Work required:
Write all of the lines below out again, exactly as they stand.
****
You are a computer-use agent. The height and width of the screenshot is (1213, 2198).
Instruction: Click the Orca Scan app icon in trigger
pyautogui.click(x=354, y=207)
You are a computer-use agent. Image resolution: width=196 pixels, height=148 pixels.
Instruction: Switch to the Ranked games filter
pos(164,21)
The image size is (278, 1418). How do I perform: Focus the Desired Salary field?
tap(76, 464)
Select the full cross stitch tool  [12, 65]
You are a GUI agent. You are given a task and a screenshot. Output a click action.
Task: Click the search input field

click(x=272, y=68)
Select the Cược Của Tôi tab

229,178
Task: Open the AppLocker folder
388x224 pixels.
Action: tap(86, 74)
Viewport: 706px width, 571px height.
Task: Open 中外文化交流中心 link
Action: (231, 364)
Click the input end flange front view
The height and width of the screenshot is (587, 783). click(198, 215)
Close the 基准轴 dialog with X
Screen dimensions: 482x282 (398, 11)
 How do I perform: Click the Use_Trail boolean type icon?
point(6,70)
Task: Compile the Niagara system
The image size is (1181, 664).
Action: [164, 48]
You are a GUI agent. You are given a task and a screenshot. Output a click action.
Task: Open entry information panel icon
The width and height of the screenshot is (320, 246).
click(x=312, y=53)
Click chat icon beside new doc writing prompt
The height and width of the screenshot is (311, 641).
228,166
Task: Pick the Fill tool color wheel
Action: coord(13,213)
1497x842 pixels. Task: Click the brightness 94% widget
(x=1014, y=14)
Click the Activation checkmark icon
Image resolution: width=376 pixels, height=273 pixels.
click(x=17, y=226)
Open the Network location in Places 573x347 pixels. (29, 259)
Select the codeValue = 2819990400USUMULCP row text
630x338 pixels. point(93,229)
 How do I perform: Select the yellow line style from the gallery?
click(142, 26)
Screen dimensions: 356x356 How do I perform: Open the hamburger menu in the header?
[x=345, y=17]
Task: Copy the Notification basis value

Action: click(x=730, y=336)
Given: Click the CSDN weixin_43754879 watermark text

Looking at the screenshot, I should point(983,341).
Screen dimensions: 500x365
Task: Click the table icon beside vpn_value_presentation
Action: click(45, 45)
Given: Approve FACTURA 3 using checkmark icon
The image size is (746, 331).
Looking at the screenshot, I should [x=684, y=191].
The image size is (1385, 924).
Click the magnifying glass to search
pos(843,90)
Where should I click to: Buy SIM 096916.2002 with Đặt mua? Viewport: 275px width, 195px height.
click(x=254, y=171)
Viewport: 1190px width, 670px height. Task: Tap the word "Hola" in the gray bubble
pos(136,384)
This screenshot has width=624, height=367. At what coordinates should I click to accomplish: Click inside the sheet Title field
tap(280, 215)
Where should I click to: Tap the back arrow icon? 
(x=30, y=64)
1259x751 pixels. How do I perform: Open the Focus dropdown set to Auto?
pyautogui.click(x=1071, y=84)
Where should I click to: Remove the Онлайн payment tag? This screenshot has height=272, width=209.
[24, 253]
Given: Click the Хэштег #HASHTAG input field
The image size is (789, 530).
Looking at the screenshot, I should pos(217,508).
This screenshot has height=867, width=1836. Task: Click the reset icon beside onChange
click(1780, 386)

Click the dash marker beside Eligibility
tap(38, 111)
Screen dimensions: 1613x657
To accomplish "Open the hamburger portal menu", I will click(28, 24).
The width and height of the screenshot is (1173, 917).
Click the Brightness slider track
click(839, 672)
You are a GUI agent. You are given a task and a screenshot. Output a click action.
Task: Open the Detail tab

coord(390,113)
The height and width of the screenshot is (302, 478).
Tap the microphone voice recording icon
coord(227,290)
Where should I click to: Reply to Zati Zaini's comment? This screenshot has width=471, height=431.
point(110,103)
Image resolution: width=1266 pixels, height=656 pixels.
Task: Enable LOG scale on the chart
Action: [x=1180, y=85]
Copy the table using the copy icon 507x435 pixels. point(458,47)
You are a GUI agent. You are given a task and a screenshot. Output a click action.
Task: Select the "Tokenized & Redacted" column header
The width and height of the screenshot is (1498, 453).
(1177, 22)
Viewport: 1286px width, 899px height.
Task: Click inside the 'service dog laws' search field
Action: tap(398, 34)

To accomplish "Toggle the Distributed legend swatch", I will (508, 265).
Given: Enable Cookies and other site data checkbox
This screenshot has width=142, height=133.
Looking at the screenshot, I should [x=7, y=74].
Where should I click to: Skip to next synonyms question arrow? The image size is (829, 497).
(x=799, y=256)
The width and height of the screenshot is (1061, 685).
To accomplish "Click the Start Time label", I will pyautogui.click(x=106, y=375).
****
Written response:
You are a computer-use agent. The height and width of the screenshot is (1213, 2198).
Instruction: Click the Orca Scan app icon in trigger
pyautogui.click(x=354, y=207)
You are a computer-use agent. Image resolution: width=196 pixels, height=148 pixels.
Instruction: Switch to the Ranked games filter
pos(164,21)
The image size is (278, 1418). How do I perform: Focus the Desired Salary field?
tap(76, 464)
Select the full cross stitch tool  [12, 65]
You are a GUI agent. You are given a task and a screenshot. Output a click action.
Task: Click the search input field

click(x=272, y=68)
Select the Cược Của Tôi tab

229,178
Task: Open the AppLocker folder
388x224 pixels.
Action: tap(86, 74)
Viewport: 706px width, 571px height.
Task: Open 中外文化交流中心 link
Action: (231, 364)
Click the input end flange front view
The height and width of the screenshot is (587, 783). click(198, 215)
Close the 基准轴 dialog with X
Screen dimensions: 482x282 (398, 11)
 How do I perform: Click the Use_Trail boolean type icon?
point(6,70)
Task: Compile the Niagara system
The image size is (1181, 664).
Action: [164, 48]
You are a GUI agent. You are given a task and a screenshot. Output a click action.
Task: Open entry information panel icon
The width and height of the screenshot is (320, 246).
click(x=312, y=53)
Click chat icon beside new doc writing prompt
The height and width of the screenshot is (311, 641).
228,166
Task: Pick the Fill tool color wheel
Action: coord(13,213)
1497x842 pixels. Task: Click the brightness 94% widget
(x=1014, y=14)
Click the Activation checkmark icon
Image resolution: width=376 pixels, height=273 pixels.
click(x=17, y=226)
Open the Network location in Places 573x347 pixels. (29, 259)
Select the codeValue = 2819990400USUMULCP row text
630x338 pixels. point(93,229)
 How do I perform: Select the yellow line style from the gallery?
click(142, 26)
Screen dimensions: 356x356 How do I perform: Open the hamburger menu in the header?
[x=345, y=17]
Task: Copy the Notification basis value

Action: click(x=730, y=336)
Given: Click the CSDN weixin_43754879 watermark text

Looking at the screenshot, I should point(983,341).
Screen dimensions: 500x365
Task: Click the table icon beside vpn_value_presentation
Action: click(45, 45)
Given: Approve FACTURA 3 using checkmark icon
The image size is (746, 331).
Looking at the screenshot, I should [x=684, y=191].
The image size is (1385, 924).
Click the magnifying glass to search
pos(843,90)
Where should I click to: Buy SIM 096916.2002 with Đặt mua? Viewport: 275px width, 195px height.
click(x=254, y=171)
Viewport: 1190px width, 670px height. Task: Tap the word "Hola" in the gray bubble
pos(136,384)
This screenshot has width=624, height=367. At what coordinates should I click to accomplish: Click inside the sheet Title field
tap(280, 215)
Where should I click to: Tap the back arrow icon? 
(x=30, y=64)
1259x751 pixels. How do I perform: Open the Focus dropdown set to Auto?
pyautogui.click(x=1071, y=84)
Where should I click to: Remove the Онлайн payment tag? This screenshot has height=272, width=209.
[24, 253]
Given: Click the Хэштег #HASHTAG input field
The image size is (789, 530).
Looking at the screenshot, I should pos(217,508).
This screenshot has height=867, width=1836. Task: Click the reset icon beside onChange
click(1780, 386)

Click the dash marker beside Eligibility
tap(38, 111)
Screen dimensions: 1613x657
To accomplish "Open the hamburger portal menu", I will click(28, 24).
The width and height of the screenshot is (1173, 917).
Click the Brightness slider track
click(839, 672)
You are a GUI agent. You are given a task and a screenshot. Output a click action.
Task: Open the Detail tab

coord(390,113)
The height and width of the screenshot is (302, 478).
Tap the microphone voice recording icon
coord(227,290)
Where should I click to: Reply to Zati Zaini's comment? This screenshot has width=471, height=431.
point(110,103)
Image resolution: width=1266 pixels, height=656 pixels.
Task: Enable LOG scale on the chart
Action: [x=1180, y=85]
Copy the table using the copy icon 507x435 pixels. point(458,47)
You are a GUI agent. You are given a task and a screenshot. Output a click action.
Task: Select the "Tokenized & Redacted" column header
The width and height of the screenshot is (1498, 453).
(1177, 22)
Viewport: 1286px width, 899px height.
Task: Click inside the 'service dog laws' search field
Action: tap(398, 34)

To accomplish "Toggle the Distributed legend swatch", I will (508, 265).
Given: Enable Cookies and other site data checkbox
This screenshot has width=142, height=133.
Looking at the screenshot, I should [x=7, y=74].
Where should I click to: Skip to next synonyms question arrow? The image size is (829, 497).
(x=799, y=256)
The width and height of the screenshot is (1061, 685).
To accomplish "Click the Start Time label", I will pyautogui.click(x=106, y=375).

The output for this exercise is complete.